Poland's king of post and flyers

By bne IntelliNews October 23, 2014

Jan Cienski in Warsaw -

 

Poland is Europe's most successful post-communist country, growing faster for longer than any of its neighbours over the past quarter century. Much of that expansion is the result of a wave of business creation that started 25 years ago, when Poland was a bankrupt, hyper-inflationary basket case. 

That entrepreneurial drive, which makes Poles in some respects more similar to Americans than to most of their fellow Europeans, is not over, as a conversation with Rafal Brzoska attests. Brzoska turned a flyer delivery business into the main competitor of the Polish post office called InPost, and is now creating an international parcel delivery company to take advantage of the surge in internet-driven sales.

Sitting in his office in suburban Krakow, Brzoska – worth PLN700m (€167m) at the tender age of only 37, according to the list of wealthiest Poles complied by the Forbes magazine  is an example of Poland's next generation of business success.

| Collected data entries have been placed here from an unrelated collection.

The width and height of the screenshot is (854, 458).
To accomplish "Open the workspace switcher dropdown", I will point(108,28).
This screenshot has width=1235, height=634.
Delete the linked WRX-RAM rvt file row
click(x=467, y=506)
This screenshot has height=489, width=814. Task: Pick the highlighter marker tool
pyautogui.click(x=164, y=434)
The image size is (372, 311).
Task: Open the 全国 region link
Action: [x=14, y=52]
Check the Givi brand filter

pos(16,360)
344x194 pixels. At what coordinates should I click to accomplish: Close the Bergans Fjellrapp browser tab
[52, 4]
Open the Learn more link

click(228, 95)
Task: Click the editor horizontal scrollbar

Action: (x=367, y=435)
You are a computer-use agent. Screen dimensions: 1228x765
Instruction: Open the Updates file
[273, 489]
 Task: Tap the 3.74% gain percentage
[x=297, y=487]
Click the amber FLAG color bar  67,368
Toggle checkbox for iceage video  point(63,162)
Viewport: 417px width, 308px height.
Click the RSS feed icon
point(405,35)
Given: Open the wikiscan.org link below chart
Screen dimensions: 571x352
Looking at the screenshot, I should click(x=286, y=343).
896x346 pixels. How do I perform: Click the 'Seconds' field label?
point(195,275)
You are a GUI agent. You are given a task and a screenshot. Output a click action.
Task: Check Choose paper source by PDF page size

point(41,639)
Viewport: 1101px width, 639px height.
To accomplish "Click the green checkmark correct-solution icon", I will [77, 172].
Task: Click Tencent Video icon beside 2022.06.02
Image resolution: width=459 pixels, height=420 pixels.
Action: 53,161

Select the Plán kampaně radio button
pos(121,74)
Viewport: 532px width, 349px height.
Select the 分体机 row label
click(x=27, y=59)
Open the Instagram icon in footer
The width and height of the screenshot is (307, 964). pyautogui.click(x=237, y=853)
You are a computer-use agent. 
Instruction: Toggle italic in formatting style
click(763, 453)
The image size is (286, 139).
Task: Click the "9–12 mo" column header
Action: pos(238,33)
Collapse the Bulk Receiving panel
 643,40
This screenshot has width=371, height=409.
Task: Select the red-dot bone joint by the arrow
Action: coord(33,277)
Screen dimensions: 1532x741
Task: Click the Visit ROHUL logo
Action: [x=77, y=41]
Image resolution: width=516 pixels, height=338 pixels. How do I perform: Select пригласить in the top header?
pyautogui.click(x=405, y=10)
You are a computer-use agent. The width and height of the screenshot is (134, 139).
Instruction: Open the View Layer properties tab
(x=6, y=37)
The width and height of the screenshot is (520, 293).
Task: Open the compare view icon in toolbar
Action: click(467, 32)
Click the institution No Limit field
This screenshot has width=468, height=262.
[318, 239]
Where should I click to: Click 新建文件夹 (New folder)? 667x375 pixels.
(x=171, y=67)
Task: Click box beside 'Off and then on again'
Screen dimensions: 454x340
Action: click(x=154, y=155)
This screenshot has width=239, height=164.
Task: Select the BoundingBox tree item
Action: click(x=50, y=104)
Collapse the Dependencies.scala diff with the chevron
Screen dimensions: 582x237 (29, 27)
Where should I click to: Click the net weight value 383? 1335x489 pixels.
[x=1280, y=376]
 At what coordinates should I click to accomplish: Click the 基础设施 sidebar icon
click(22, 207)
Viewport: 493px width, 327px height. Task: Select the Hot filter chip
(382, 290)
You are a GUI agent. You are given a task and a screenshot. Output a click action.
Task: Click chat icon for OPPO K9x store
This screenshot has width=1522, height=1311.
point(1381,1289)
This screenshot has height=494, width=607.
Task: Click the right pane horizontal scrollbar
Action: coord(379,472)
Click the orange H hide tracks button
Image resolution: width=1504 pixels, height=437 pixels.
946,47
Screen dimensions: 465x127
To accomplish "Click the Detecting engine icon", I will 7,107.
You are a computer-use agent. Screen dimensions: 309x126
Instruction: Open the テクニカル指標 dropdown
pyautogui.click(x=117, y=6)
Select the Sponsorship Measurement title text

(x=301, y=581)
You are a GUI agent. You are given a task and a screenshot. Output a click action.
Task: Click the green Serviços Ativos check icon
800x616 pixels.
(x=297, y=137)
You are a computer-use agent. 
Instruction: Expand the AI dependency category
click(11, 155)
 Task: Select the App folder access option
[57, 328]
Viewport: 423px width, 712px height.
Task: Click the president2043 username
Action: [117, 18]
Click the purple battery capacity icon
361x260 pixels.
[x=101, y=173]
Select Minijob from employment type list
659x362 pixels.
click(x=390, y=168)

These are the people who missed out on the chaos of transformation but still made a fortune. 

“There was a general feeling that the people who started a decade earlier selling on the streets and in the stadiums, that that was when the fortunes were made,” Brzoska says, a grinning man who sports the close cropped hair popular with many Poles. “There was a feeling that the market was occupied and that all the easy stuff was done. That's the same thing I hear from young people today. But the truth is that the market is changing all the time so there are always opportunities. If you have an idea, work hard and have ambitions  you can scale any peak.”

He was only 12 when communist rule crumbled in Poland, and came of age in a proper market economy. The market was actually such a familiar concept to him that he became the family expert on its intricate workings. His parents had been employees of Rafako, a power generating equipment manufacturer that was one of the main employers in their home town of Raciborz. As such, they received a packet of shares when the company was floated on the Warsaw Stock Exchange in 1993. The shares were worth the enormous sum of PLN200,000, and the parents made the curious decision of allowing their 15-year-old son to speculate with their nest egg.

The result was about the same as handing the keys of a sports car to a teenager. Brzoska hung on to the shares, which soared in value for three weeks, but then the market hit its first downturn since its creation in 1991. Poles had seen the bourse as a one-way bet, but the bear market put a swift end to get-rich-quick dreams. Brzoska's parents' shares lost 90% of their value. “I promised them I would their money back and I did,” says Brzoska.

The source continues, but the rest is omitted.